Maciej Wisniewski's netomat
(TM) wraps around three walls and projects large, floating, overlapping images (and text fragments) on a floor-to-ceiling scale. You sit down at a keyboard and type in a word or phrase, then netomat
searches the web, pulls up words and pictures corresponding to what you typed, and blows them up to enormous size on the darkened gallery walls. This is real Exploratorium, Montreal Expo '70-type stuff, of limited artistic interest but fine for fifteen minutes of farting around. The brochure describes the software as "a new audio-visual language designed specifically to explore the unexplored internet," but that's just hype. Essentially netomat
is a search engine, not that different from Google; instead of giving you a list of "hits" it goes directly to the sites and starts grabbing words and pictures. The program then enlarges the sampled content, colorizes it, layers it over other content, and causes the sampled snippets to creep inexorably around the walls. Also, there is another terminal nearby, so it's possible for you and another viewer to display two sets of information and have a slow-motion "image duel" (which sounds exciting, but it isn't really). When I came in, the walls were full of Jennifer Love Hewitt photos and various unrelated ad banners. I lamely typed in "Frankenstein" and about four minutes later, pictures of Boris Karloff and Gene Wilder began to surface (the program also found a really poorly-rendered boltneck that reminded me of a Jim Shaw drawing).

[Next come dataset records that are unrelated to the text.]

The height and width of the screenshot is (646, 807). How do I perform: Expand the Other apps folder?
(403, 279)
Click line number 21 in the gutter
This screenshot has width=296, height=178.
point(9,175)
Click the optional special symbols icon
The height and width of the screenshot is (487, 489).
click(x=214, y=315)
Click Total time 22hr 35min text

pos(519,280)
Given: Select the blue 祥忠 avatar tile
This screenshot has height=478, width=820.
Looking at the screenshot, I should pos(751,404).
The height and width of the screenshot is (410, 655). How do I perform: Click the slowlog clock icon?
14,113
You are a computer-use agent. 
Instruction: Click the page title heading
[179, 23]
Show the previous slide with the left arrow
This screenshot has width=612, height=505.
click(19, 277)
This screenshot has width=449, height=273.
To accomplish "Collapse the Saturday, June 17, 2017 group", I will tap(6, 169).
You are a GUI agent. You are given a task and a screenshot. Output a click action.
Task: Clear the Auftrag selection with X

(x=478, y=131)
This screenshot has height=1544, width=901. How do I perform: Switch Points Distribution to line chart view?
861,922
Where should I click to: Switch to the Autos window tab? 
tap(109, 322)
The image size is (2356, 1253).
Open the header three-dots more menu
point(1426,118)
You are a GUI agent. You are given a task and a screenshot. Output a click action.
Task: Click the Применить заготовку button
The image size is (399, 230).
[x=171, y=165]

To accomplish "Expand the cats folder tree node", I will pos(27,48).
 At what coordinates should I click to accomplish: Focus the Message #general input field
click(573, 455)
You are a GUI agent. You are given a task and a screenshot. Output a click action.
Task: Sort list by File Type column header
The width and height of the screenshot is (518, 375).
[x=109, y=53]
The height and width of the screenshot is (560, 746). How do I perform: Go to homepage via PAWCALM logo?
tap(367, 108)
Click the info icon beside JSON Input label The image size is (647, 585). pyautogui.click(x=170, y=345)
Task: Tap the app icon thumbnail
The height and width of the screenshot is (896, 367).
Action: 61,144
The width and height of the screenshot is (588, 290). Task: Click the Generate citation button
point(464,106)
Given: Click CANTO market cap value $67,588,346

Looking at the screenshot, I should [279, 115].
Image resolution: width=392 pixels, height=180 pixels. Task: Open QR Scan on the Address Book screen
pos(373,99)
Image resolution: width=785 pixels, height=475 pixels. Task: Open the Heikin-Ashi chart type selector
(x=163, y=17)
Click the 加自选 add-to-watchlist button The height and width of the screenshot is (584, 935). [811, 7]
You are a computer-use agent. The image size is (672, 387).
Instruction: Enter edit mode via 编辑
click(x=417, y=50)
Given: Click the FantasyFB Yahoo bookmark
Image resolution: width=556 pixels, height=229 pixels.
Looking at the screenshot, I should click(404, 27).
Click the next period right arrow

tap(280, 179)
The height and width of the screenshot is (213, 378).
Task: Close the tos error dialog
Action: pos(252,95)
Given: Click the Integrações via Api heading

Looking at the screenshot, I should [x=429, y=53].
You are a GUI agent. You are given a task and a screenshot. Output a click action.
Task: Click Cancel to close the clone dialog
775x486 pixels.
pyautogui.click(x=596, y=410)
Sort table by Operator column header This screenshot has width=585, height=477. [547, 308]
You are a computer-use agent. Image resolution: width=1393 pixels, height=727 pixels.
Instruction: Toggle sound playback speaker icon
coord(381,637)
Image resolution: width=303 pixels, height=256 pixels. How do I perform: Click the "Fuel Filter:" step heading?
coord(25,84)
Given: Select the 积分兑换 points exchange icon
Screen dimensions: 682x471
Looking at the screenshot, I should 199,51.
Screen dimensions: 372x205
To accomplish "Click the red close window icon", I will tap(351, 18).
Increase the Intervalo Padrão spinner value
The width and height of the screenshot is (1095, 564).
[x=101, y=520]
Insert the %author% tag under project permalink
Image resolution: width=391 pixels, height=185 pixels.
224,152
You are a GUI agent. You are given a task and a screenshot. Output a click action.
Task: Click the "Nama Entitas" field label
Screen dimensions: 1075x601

The woman next to me didn't speak English well but quickly caught on, typing in "Wharhol." I suggested deleting the "h," and soon images of Andy appeared, superimposed over Boris. Opportunistically I typed in "'Tom Moody' +artist," hoping a choice pic
might show up; instead I got the words "Op Art in the 90s by Tom Moody (originally published in VERY Magazine #3)" (which I recognized from the Abaton Book Company website), printed in purple and emblazoned across thirty feet of wall. Unfortunately the museum was closing up, so I didn't get a chance to use "katie holmes nude naked no clothes" (an actual search request from a site that logs such things) to test the kidproofing software.